Sejak saat itu aku jadi punya pembanding antara isi stasiun-stasiun TV kita dengan TV mancanegara. Dan yang terjadi adalah sesuatu yang sangat menyedihkan. Bener, itu bukan perbandingan yang sedap untuk dibicarakan. Suka atau nggak, diakui atau nggak, hampir 24 jam tayangan seluruh (kuulangi sekali lagi, SELURUH!) TV kita terasa kayak sebuah upaya pembodohan massal.

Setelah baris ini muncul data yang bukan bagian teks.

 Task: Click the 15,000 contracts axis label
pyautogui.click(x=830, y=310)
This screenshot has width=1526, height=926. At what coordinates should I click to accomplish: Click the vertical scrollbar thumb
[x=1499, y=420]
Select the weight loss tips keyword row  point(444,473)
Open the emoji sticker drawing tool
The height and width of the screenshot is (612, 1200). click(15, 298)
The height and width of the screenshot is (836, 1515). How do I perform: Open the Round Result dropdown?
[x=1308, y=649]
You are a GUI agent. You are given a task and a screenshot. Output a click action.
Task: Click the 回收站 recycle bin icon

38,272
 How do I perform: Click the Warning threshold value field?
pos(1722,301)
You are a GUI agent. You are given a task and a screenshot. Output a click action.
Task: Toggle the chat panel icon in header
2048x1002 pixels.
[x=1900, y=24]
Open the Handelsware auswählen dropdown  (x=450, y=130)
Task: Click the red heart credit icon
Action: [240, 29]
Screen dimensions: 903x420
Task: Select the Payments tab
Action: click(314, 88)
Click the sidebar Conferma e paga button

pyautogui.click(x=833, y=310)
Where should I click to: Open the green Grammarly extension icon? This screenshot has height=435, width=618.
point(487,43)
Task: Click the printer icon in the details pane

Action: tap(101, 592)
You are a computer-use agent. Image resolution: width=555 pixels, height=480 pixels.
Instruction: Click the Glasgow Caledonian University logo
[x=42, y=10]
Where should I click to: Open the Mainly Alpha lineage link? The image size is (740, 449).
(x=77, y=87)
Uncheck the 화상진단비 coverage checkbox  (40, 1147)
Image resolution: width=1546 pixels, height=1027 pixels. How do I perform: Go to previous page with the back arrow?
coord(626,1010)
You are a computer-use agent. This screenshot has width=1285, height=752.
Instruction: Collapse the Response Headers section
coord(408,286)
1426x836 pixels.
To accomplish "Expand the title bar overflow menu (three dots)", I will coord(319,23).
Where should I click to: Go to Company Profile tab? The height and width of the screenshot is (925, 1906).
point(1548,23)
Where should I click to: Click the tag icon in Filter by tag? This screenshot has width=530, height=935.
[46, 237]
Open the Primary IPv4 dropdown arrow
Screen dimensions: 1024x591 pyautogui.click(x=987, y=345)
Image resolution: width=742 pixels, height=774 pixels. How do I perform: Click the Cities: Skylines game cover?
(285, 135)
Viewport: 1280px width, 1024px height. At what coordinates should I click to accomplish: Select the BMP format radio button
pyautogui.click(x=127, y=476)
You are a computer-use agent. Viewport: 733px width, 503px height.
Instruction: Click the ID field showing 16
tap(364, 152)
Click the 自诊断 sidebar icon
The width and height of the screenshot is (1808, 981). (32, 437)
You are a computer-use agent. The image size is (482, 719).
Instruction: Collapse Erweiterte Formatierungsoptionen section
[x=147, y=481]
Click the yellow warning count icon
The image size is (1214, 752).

Dari pagi hingga pagi lagi, tak ada manfaat dan faedah apapun yang dihasilkan oleh TV-TV Indonesia. Tengok saja, berturut-turut kita akan bertemu infotainment gosip, talk show yang hanya berisi selebs guyonan satu sama lain, berita kriminal dengan gambar-gambar sadis, infotainment lagi, siaran langsung sepakbola yang justru berisi acara tawuran massal, lagi-lagi infotainment, siaran berita yang hanya berisi berita-berita buruk, sinetron Islami menyesatkan, dagelan siaran langsung dengan materi yang selalu menjurus porno, dan tengah malam ditutup dengan sinetron atau dokumenter tentang fenomena-fenomena seksualitas.
Acara-acara itu mungkin memang sangat menghibur. Mungkin sesuai dengan apa yang dimaui kebanyakan pemirsa kita yang rata-rata masih berpendidikan sekadarnya. Tapi jelas tak ada manfaat apapun yang bisa dipetik dari menyaksikan pocongan terbakar di kuburan, copet dipukuli sampai berdarah-darah, atau Indra Bekti dan Indy Barends memandu talk show sambil memakai pakaian berbentuk kalkulator dan papan tulis!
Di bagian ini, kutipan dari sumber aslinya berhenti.